Intervention de Pascale Mathieu

Commission d'enquête Évaluation politiques publiques face aux pandémies — Réunion du 2 septembre 2020 à 14h30
Table ronde avec des ordres des professions de santé

Pascale Mathieu, présidente du Conseil national de l'ordre des masseurs-kinésithérapeutes :

Sur la reprise des soins, je souhaite insister sur la perte de chance, qui est une évidence pour moi, même si je n'ai pas de chiffres à avancer.

Dans les établissements de santé, y compris dans les services de soins de suite et de réadaptation (SSR), très souvent, il n'y a pas de kinésithérapeutes et on confie des patients à d'autres professionnels en imaginant que c'est de la rééducation. On recrute par exemple des éducateurs sportifs, diplômés de la fac de sport. Certains ont une licence de sport, c'est-à-dire une formation de trois ans, et parfois font trente heures dédiées à la médecine ; ce qui s'appelle sport-santé. Certes, ils ont un rôle à jouer dans le système de santé, mais je crains que, sous couvert de sport-santé, ces établissements, au lieu de prendre les choses en main, c'est-à-dire de recruter les kinésithérapeutes et de les payer convenablement, mettent des succédanés qui ne sont ni des rééducateurs ni des professionnels de santé. Pour moi, c'est un véritable scandale sanitaire.

La perte de chance ne se mesure pas. Les neuromyopathies consécutives à la réanimation impliquent des lésions musculaires ou des lésions articulaires, qui appellent une rééducation très spécifique et particulière. Si ces patients ont par exemple une capacité de récupération à 80 %, mais ne récupèrent que de 60 %, qui va le dire et qui va le savoir ? C'est cela, la réelle perte de chance. Il faut donc que le système change.

À un moment, j'ai arrêté le recrutement d'un ostéopathe en réanimation en région parisienne- j'ai tous les mails -, alors que de nombreux kinésithérapeutes étaient inscrits et dans la réserve sanitaire et sur la plateforme #Renforts-Covid. Comme cela s'est ébruité sur les réseaux sociaux via Twitter, Nicolas Péju, le directeur général adjoint de l'ARS Île-de-France, m'a indiqué que l'AP-HP ne savait pas que des kinésithérapeutes étaient inscrits sur cette plateforme. Personne n'y a pensé ! On est face à des dysfonctionnements de cet ordre.

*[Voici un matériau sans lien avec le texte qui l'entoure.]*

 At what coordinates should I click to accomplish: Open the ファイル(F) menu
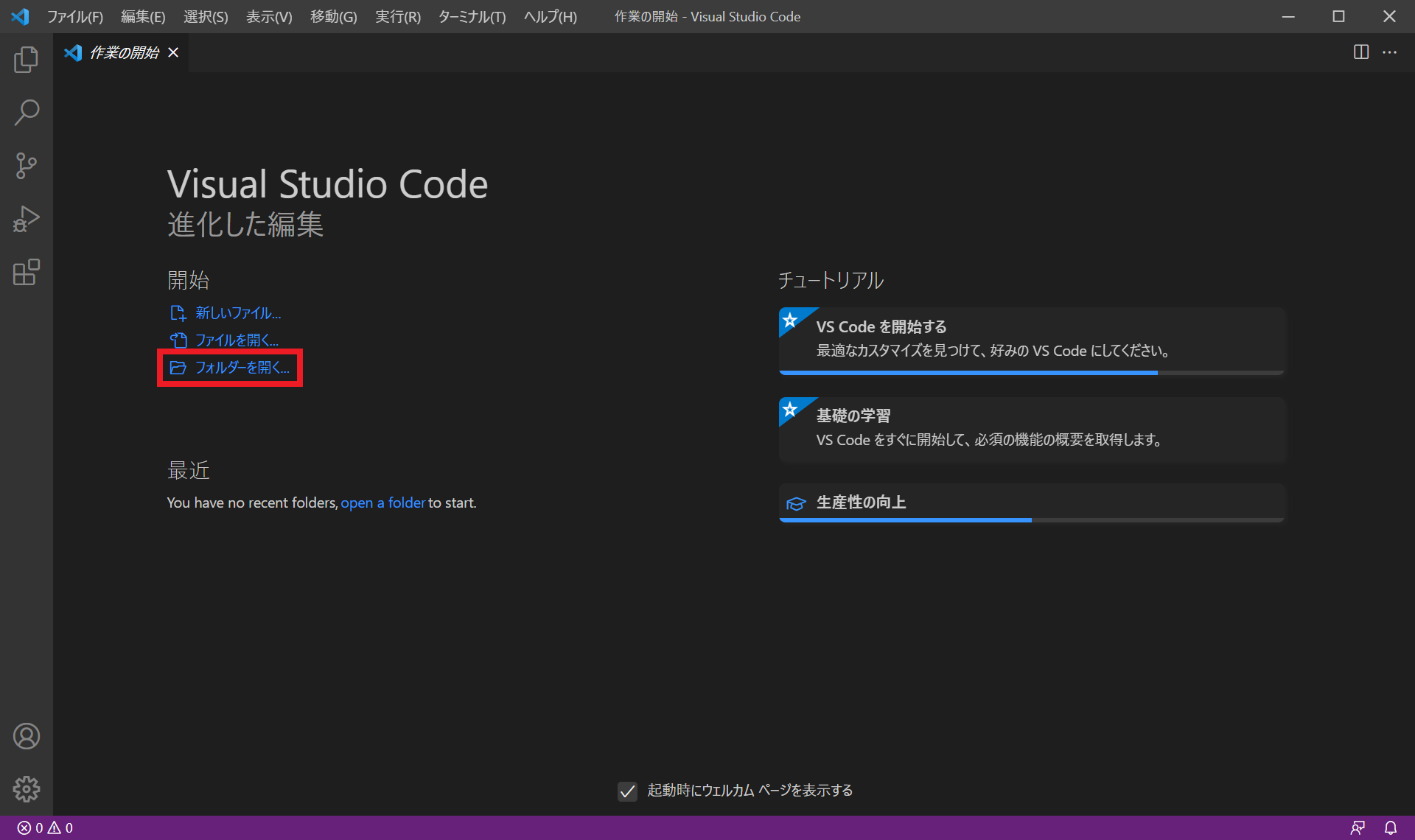[x=74, y=16]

La télémédecine a également été pour nous un véritable scandale. Dès le début du confinement, j'ai écrit au ministre pour lui demander le télésoin, qui était absolument fondamental pour nous et qui permettait de maintenir des soins de rééducation à distance tout en préservant la santé de nos concitoyens et des kinésithérapeutes. Des textes ont été publiés pour les orthophonistes, pour les ergothérapeutes, pour les psychomotriciens, mais jamais pour nous !

Il a fallu encore une fois que j'interpelle Nicolas Revel via Twitter pour dire que les kinésithérapeutes étaient les paillassons. Pourquoi ? Qu'est-ce qui bloquait ? Pour les kinésithérapeutes, on proposait un acte dégradé, c'est-à-dire inférieur au tarif habituel, alors que, ni pour les sages-femmes, ni pour les infirmiers, ni pour les médecins, le montant de l'acte n'avait été abaissé. C'était pour la traçabilité, m'a-t-on indiqué. J'ai répondu qu'il suffisait d'augmenter l'AMK de 1,1 point. À la suite de mon intervention très vigoureuse, tout s'est débloqué en deux jours, mais les textes ne sont parus que le 16 avril, alors que nous avions formulé cette demande dès le début du confinement, que j'avais écrit partout, à Bruno Le Maire, à Cédric O, à Olivier Véran, en ayant l'impression de ne pas être entendue.